Polyamides based on 2',5'-diamino-4-(dimethylamino)-4-nitro-stilben (DDANS) and aliphatic diacids represent a well-established class of polymers for nonlinear optical (NLO) applications, in which the NLO units are fixed in the polymer backbone with their dipole moments oriented transversly to the polymer main chain. The introduction of a hole transport (HT) agent, [4((diphenylhydrazono)-methyl)phenyl]diethylamin (DEH) or 4-(bis(2-hydroxyethyl)amino)benzaldehyde 1,1-diphenylhydrazone (BBDH), was found to generate or enhance photorefractivity in these materials. Using appropriate chemical pathways, the NLO and HT moieties were connected in various ways, and polymer systems with dramatically different properties were obtained.
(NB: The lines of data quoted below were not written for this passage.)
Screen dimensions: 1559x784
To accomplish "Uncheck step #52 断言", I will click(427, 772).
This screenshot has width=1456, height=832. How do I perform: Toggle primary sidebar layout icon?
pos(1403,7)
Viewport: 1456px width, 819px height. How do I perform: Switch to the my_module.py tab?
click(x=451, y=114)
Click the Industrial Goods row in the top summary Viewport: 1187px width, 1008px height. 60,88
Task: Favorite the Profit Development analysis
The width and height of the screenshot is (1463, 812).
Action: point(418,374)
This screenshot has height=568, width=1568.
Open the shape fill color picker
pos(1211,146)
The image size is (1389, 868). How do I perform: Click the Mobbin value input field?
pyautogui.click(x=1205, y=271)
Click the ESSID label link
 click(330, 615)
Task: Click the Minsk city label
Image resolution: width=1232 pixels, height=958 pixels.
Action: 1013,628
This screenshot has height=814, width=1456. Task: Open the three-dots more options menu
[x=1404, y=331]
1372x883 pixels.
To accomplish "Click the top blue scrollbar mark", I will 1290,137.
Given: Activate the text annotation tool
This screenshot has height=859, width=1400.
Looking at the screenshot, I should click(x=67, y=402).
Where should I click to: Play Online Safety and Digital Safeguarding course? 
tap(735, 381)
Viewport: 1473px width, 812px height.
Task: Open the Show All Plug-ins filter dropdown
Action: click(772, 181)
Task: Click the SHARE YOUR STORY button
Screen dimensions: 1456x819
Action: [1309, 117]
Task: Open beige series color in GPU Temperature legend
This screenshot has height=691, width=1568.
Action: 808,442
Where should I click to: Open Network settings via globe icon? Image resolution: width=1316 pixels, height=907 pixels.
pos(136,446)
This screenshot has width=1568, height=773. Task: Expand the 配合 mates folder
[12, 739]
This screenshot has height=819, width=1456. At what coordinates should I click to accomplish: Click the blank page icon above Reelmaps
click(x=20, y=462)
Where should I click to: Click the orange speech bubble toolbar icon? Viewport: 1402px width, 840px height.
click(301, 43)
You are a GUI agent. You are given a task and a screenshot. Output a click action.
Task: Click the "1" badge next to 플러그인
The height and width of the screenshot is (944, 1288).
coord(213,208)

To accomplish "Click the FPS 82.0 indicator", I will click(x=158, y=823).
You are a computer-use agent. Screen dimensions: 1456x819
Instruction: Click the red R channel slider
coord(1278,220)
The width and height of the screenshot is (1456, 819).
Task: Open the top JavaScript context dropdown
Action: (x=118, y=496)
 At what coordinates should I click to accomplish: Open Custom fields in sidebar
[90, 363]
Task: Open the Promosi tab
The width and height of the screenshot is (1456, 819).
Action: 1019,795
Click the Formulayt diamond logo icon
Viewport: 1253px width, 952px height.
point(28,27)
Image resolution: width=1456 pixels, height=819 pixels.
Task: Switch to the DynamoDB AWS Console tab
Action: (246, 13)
Thus, (i) polyamides based on DDANS and aliphatic diacids, (ii) polyamide esters based on DDANS, BBDH, and adipic acid, (iii) polymer blends of the DDANS polyamides and a polyester based on BBDH and adipic acid, and (iv) DDANS polyamides doped with DEH have been prepared. All types of polymer systems were processed into transparent thin films by spin coating and could be oriented at elevated temperatures, applying a corona discharge poling technique. Second-order NLO coefficients (d 33 ) of up to 45 pm/V at a fundamental wavelength of 1542 nm have been measured. The poling efficiency was found to depend strongly on the content of the hydrazone moiety and the polymer system, decreasing with increasing content of hydrazone. Preliminary temperature-dependent two-beam coupling experiments demonstrated photorefractivity for DDANS-based systems, even at temperatures below the glass transition.